This past week we’ve seen yet another public act of violence. Jeffery Johnson felt he had the right to take a life because of issues with his boss. The result of this perpetrator’s actions is that he and his intended victim, Steve Ercolino, are dead and several innocent bystanders – people who had no part in this feud, but who were going about their daily lives – were injured. Recent reports indicate that Johnson had no intention of returning to his apartment, clearly indicating he was anticipating his death by police or by his own hand.
Johnson’s feud with Ercolino is not uncommon. Many of us in the workplace have issues with our employers or co-workers; many neighbors have issues with each other. Disagreements are part of our daily lives. Sometimes we are the victims of the thoughtless actions of others; sometimes we are the ones who inflict the pain. But in no case does this give any of us the right to take another’s life – simply to settle a score. And that appears to be exactly what Johnson has done.

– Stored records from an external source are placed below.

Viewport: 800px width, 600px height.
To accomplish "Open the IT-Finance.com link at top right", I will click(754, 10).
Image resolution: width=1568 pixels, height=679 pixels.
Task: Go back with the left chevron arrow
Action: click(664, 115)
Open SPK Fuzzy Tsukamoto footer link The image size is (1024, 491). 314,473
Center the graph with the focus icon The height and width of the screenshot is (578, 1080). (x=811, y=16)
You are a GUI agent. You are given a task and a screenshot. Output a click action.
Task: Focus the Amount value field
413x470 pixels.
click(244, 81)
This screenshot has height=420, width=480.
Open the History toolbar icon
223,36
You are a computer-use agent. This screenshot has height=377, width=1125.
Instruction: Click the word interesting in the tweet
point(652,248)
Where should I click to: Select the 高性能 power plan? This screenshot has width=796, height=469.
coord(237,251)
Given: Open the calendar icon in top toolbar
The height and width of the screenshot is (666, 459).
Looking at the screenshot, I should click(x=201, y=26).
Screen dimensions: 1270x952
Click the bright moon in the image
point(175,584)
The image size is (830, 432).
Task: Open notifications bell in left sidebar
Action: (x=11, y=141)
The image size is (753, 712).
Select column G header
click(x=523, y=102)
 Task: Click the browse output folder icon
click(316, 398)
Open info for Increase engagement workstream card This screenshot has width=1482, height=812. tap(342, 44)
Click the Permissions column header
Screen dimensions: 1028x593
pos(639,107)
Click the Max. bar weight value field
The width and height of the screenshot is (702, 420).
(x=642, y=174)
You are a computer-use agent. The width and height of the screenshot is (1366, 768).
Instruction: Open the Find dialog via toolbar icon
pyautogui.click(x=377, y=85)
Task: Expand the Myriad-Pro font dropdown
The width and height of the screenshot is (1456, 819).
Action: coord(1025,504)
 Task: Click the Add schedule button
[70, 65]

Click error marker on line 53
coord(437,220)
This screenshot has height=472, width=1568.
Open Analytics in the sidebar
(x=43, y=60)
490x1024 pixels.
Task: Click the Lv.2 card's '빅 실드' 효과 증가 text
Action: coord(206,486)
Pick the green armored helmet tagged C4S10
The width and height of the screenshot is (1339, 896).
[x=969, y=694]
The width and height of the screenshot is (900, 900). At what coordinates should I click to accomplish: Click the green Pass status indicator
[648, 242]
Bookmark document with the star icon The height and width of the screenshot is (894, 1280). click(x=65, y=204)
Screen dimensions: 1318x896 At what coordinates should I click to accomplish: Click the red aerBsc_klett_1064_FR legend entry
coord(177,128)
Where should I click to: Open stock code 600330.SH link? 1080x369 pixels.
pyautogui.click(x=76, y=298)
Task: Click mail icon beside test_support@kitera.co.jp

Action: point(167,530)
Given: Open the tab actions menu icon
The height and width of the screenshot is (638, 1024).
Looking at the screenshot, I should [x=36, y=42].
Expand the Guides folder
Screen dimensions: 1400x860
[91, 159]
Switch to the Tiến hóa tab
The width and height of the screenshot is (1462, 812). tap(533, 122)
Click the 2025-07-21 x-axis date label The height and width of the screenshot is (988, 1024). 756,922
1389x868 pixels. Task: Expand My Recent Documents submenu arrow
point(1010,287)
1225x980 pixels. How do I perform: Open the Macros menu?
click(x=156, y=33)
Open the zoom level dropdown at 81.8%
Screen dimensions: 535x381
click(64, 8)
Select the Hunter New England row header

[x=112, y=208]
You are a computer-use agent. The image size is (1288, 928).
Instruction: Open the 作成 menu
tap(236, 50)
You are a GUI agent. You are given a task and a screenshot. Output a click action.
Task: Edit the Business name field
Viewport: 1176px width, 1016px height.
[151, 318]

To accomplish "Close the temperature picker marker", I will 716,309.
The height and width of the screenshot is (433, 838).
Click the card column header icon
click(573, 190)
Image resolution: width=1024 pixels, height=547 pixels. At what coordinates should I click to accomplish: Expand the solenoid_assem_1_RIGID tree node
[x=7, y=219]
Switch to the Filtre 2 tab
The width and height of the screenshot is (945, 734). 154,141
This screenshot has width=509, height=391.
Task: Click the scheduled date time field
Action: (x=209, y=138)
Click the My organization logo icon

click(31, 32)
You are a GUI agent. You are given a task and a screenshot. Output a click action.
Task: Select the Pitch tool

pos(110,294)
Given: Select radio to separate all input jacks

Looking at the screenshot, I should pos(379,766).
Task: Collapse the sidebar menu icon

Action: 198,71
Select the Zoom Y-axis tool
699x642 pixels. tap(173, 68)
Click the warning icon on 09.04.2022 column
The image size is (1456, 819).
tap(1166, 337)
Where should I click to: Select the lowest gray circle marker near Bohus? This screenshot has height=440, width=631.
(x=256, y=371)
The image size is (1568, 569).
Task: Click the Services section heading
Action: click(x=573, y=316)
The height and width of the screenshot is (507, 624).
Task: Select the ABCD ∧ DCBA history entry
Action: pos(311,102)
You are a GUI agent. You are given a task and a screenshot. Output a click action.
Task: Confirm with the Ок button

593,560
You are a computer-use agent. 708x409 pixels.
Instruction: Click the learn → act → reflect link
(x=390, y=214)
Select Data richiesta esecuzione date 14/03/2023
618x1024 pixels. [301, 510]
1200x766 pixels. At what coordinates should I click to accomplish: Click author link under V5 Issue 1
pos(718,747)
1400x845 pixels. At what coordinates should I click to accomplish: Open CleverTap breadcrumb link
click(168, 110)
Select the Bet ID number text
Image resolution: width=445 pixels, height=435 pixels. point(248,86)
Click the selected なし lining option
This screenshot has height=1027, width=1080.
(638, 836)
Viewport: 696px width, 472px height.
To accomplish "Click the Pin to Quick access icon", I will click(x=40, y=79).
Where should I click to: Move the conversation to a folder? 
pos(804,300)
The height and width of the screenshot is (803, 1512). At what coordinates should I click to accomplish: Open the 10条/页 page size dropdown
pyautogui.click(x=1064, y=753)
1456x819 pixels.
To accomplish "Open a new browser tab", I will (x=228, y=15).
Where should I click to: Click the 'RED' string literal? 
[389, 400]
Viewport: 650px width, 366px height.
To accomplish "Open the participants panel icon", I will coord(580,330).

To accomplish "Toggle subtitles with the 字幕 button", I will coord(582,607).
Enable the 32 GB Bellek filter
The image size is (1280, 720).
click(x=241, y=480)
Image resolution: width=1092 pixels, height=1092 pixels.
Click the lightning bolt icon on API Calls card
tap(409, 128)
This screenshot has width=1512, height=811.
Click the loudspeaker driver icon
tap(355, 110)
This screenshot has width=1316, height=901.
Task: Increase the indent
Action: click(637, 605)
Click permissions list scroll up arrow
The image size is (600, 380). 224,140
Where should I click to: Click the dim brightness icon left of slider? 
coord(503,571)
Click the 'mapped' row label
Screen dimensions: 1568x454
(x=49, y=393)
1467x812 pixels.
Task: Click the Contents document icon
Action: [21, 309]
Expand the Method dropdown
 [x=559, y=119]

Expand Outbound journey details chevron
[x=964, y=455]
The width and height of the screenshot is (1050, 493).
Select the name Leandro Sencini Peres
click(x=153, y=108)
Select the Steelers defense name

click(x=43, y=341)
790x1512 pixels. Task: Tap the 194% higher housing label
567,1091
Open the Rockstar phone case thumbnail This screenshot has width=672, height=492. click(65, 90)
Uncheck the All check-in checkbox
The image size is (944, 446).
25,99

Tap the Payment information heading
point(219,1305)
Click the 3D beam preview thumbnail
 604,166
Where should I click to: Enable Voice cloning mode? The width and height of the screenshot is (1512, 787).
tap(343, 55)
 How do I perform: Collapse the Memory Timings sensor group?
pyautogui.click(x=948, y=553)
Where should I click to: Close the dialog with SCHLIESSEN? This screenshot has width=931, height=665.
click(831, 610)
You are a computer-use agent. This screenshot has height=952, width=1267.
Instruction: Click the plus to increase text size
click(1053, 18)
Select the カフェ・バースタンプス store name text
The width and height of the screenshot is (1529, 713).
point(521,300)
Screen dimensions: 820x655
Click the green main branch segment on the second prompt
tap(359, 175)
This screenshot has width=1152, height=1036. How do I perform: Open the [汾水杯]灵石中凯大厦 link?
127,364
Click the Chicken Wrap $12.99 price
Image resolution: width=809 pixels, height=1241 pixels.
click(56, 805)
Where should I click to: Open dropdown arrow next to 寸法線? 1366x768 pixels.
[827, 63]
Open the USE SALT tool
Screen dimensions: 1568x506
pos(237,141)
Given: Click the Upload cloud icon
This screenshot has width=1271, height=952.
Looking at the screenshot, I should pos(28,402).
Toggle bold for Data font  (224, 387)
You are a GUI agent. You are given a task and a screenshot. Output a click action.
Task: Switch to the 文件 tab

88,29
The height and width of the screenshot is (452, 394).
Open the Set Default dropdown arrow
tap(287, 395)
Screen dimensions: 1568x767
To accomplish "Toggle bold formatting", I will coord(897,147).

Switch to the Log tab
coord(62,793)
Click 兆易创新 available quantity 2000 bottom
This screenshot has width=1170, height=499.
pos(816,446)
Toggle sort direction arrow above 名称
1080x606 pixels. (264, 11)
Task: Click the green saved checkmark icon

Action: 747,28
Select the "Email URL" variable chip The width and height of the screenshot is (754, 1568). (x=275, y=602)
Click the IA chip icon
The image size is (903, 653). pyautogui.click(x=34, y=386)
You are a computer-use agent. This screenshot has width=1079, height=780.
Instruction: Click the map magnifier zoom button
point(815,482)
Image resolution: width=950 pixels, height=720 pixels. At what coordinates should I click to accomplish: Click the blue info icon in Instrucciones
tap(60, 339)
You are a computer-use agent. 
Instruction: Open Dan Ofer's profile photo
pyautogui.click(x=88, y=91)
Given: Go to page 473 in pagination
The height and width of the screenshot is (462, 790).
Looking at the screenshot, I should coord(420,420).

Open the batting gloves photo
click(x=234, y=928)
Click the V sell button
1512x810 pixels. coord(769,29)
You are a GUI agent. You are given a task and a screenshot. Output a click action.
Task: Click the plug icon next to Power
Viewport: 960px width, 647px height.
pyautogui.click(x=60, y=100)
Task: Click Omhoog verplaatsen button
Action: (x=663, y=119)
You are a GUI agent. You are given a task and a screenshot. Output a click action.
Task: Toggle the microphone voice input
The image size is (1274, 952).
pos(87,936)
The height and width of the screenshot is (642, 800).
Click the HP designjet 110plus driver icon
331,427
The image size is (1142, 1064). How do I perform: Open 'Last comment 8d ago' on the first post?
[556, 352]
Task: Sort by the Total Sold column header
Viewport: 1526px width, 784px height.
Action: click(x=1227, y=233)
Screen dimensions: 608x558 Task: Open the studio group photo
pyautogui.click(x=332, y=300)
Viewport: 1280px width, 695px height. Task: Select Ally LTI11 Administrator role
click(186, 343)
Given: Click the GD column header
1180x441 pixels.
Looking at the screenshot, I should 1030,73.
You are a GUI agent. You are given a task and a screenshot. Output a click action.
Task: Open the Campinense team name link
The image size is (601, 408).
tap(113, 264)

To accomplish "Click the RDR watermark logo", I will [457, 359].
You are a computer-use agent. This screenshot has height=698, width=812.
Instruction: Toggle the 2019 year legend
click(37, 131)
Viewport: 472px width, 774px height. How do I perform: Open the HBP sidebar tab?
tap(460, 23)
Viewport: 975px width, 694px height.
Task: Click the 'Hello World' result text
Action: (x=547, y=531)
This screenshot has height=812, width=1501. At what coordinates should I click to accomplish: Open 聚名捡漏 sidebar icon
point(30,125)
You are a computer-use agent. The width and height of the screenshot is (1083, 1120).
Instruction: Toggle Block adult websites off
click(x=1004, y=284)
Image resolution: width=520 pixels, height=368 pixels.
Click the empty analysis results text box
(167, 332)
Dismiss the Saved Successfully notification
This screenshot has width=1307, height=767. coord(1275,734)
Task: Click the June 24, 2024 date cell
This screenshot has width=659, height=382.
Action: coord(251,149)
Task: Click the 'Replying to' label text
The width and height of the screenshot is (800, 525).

In a democracy like ours, we have public institutions that are designed to safeguard our rights and to protect our liberties. The emphasis on “our” is intended. When someone like Johnson decides he has the right to take a life, he has struck a blow against our public institutions, our public values. He has, in short, attacked all of us who want a civilized society that lives by the rule of law rather than the whims of man.
It is true that, at times, that our public institutions fail us. It is true that juries are often indifferent, prosecutors overworked or disengaged, and those who are guilty go free. But the answer isn’t to circumvent the system and take a life. The answer is to engage in the process and ascertain that corrupt judges, prosecutors, defense attorneys, and indifferent jurors are removed from the judicial process. It is imperative that all of us take a greater hand in the institutions which have been entrusted to us by our forefathers and which we will pass on to on posterity. It is incumbent on all of us to maintain institutions in which we can place our trust. Without them, we are disconnected – fragmented – into over 300 million individuals, each with their own idea of what constitutes justice. And where does that leave us?